Der Ton in sozialen Netzwerken ist nicht selten rau. Oftmals jonglieren die Nutzer:innen dabei zwischen Meinungsfreiheit und rechtswidrigen Äußerungen, wie etwa Beleidigungen. Das Oberlandesgericht Frankfurt am Main (Hinweisbeschluss vom 26.9.2023, Az. 16 U 95/23) hat nun festgestellt, dass die Verwendung des Hashtags „#DubistEinMann“ unter dem Tweet einer Transfrau eine zulässige Meinungsäußerung ist. 

Diskussion auf X 

Die Klägerin ist Journalistin, Transfrau und Aktivistin. Auf der Plattform X twitterte sie folgenden Beitrag: „Beim @Frauenrat tummeln sich gerade jede Menge #TERF #TERFs in den Kommentaren. Gebt dem Frauenrat doch mal ein wenig Support (Herz-Emoji).“ Die Abkürzung TERF steht für Trans-Exclusionary Radical Feminism („Trans-ausschließender Radikalfeminismus“). Damit soll zum Ausdruck gebracht werden, dass der damit bezeichnete Personenkreis transgeschlechtliche Personen, insbesondere Transfrauen diskriminiert oder die Transidentität als solche infrage stellt

Die Beklagte reagierte darauf wie folgt: „8 likes (Smiley-Emoji mit lachendem Gesicht und Schweißtropfen) times changed! #DubistEinMann“. Gegen die Verwendung des Hashtags „#DubistEinMann“ wollte die Klägerin im Eilverfahren vorgehen. Die Beklagte sollte es unterlassen, die Information zu verbreiten, bei der Klägerin handle es sich um einen Mann. Nachdem der Antrag zunächst vom Landgericht Frankfurt (Urteil vom 6.7.2023, Az. 2-03 O 228/23) abgelehnt wurde, scheiterte das Begehren nun auch in der nächsten Instanz. 
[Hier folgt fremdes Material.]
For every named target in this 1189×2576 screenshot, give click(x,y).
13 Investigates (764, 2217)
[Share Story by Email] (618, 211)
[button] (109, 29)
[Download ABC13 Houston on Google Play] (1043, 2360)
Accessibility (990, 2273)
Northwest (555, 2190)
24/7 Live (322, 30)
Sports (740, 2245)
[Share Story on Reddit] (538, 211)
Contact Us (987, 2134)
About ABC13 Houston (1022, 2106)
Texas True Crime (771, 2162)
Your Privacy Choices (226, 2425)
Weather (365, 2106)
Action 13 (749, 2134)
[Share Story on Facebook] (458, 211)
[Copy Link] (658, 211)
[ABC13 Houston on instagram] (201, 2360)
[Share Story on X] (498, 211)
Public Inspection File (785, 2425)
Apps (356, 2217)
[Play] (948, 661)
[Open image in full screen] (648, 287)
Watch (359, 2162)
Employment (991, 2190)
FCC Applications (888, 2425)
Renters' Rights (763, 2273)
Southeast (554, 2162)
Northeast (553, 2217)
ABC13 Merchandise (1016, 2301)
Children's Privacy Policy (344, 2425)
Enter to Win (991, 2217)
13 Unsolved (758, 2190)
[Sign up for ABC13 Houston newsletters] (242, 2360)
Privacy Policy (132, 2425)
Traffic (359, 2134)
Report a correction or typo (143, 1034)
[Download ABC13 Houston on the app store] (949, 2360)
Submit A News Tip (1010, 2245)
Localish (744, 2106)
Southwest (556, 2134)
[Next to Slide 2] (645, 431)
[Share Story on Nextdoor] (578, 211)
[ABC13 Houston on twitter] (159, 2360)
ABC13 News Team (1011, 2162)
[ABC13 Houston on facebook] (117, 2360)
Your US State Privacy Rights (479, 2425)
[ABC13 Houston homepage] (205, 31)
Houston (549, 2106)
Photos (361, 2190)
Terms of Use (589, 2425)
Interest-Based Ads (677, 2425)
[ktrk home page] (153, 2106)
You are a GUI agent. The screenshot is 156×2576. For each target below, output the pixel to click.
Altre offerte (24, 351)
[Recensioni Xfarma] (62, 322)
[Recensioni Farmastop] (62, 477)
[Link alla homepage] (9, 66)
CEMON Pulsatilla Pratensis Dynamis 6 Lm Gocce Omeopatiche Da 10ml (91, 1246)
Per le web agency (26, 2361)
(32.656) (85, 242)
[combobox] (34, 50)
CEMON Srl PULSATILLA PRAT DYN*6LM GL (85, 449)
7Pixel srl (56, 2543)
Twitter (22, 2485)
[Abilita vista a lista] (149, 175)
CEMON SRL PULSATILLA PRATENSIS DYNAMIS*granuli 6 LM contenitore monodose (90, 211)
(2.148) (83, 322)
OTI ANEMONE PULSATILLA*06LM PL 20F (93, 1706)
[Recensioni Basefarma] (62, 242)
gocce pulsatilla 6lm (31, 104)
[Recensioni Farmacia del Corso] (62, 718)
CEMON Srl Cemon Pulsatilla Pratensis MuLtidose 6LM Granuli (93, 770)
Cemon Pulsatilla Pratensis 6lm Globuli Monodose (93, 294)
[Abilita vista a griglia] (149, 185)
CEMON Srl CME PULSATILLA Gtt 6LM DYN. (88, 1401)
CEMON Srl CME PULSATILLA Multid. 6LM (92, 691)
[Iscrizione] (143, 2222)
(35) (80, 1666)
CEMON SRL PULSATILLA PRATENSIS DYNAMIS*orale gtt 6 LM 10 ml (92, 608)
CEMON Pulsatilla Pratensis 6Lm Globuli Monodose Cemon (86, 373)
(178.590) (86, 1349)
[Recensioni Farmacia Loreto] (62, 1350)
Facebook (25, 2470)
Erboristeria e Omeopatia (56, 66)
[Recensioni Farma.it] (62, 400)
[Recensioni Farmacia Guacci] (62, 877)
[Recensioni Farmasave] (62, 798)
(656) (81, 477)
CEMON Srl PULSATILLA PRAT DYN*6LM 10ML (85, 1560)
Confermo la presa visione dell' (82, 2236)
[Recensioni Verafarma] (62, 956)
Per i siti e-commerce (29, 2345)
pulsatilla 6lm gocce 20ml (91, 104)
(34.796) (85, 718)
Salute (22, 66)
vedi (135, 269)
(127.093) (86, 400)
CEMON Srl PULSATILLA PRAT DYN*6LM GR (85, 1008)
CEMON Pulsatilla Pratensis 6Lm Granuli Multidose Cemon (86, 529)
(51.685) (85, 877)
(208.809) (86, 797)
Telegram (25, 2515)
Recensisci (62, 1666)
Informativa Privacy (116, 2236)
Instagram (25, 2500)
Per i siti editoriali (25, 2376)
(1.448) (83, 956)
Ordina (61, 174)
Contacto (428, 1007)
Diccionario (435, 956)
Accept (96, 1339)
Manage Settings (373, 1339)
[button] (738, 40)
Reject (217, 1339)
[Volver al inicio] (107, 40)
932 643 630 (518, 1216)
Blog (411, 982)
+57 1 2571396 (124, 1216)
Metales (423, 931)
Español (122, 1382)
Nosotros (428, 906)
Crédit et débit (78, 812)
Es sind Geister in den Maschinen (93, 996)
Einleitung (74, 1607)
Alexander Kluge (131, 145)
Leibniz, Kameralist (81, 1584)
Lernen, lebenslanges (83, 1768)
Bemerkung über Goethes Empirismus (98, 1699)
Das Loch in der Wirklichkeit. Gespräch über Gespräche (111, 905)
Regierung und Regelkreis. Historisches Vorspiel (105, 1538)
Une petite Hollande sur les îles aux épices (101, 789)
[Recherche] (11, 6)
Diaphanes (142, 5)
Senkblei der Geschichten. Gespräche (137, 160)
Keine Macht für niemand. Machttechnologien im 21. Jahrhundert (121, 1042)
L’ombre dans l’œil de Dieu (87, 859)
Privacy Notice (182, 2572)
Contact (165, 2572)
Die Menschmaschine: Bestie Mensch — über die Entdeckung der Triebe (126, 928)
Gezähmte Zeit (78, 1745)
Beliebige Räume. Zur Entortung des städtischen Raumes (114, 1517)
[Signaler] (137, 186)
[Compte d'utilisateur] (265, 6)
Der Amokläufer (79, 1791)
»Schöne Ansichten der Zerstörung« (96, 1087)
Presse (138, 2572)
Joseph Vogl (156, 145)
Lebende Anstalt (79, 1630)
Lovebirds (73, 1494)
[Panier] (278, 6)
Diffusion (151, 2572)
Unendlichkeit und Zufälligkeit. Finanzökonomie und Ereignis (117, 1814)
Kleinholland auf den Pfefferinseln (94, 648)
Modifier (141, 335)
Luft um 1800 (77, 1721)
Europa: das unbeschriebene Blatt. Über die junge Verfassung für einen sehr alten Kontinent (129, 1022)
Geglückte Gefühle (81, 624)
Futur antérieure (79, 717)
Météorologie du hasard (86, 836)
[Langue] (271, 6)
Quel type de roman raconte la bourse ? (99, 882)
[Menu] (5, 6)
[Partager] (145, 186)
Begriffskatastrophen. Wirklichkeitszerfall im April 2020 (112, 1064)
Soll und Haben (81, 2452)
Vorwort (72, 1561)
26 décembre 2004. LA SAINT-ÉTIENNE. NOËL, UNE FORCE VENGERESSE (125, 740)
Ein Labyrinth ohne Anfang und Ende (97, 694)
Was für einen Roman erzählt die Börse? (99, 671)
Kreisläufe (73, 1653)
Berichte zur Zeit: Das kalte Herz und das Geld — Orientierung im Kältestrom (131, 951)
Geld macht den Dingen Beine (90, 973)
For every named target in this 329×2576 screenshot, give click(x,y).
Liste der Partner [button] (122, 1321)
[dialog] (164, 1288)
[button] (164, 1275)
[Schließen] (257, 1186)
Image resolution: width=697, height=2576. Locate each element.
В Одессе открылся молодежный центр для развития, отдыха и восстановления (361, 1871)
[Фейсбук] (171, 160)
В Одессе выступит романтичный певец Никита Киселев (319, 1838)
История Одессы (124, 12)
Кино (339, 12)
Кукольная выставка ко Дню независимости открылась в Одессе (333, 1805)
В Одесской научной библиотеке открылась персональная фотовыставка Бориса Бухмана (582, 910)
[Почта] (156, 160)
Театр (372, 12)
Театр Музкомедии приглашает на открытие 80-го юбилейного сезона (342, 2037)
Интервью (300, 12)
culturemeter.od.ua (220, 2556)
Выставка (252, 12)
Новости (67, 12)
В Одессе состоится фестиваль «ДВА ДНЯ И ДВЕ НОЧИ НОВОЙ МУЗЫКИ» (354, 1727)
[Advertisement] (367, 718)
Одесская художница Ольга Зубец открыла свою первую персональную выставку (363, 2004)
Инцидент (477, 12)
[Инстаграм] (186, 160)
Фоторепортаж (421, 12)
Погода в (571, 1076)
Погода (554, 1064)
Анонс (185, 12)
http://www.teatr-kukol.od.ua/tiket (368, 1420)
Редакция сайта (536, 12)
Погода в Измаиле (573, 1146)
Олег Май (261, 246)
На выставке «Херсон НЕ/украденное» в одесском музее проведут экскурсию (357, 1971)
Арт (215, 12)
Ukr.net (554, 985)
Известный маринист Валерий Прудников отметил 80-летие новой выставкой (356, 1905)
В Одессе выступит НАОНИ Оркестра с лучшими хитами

Hashtags sind keine direkte Ansprache

Um zu beurteilen, ob die Antwort auf den Tweet rechtswidrig war, musste das Gericht den Inhalt durch die Augen eines verständigen und unvoreingenommenen Lesenden bewerten. Mit dem Kommentar äußerte die Beklagte in erster Linie ihre Kritik an dem von der Klägerin erwähnten Beitrag des deutschen Frauenrates, in dem es um das Selbstbestimmungsrecht und Transgeschlechtlichkeit ging. „Mit ihrem Kommentar bringe die Beklagte zum Ausdruck, dass das Thema an gesellschaftspolitischer Bedeutung verloren und die Einstellung hierzu sich geändert habe“, heißt es dazu in der Pressemitteilung des OLG Frankfurts

Für die Verwendung des Hashtags stellte das Gericht klar, dass dieser keine direkte Ansprache der Klägerin darstelle: Es handle sich dabei um eine „verallgemeinernde, d.h. an jede Transfrau gerichtete Aussage“, führte das Gericht dazu aus. Die Verwendung des Begriffes „Mann“ gehe dabei mit denen durch die Klägerin verwendeten Hashtags „#TERF“ und  „#TERFs“ einher. Ausschlaggebend sei außerdem, dass die Verwendung von Hashtags im Allgemeinen der Verschlagwortung und Indexierung von Inhalten diene. Eine rechtswidrige Schmähkritik liege hier jedenfalls nicht vor. Vielmehr überwiege die Meinungsfreiheit der Beklagten: Die Klägerin begebe sich als Aktivistin wiederholt in die Öffentlichkeit und mache das Selbstbestimmungsrecht und ihr eigenes Geschlecht zum Gegenstand eines gesellschaftlichen Diskurses. Das in dem Tweet thematisierte Selbstbestimmungsgesetz und die damit verbundenen Wirkungen berührten die Öffentlichkeit wesentlich. Entsprechend habe die Meinungsfreiheit Vorrang vor dem Persönlichkeitsrecht der Klägerin.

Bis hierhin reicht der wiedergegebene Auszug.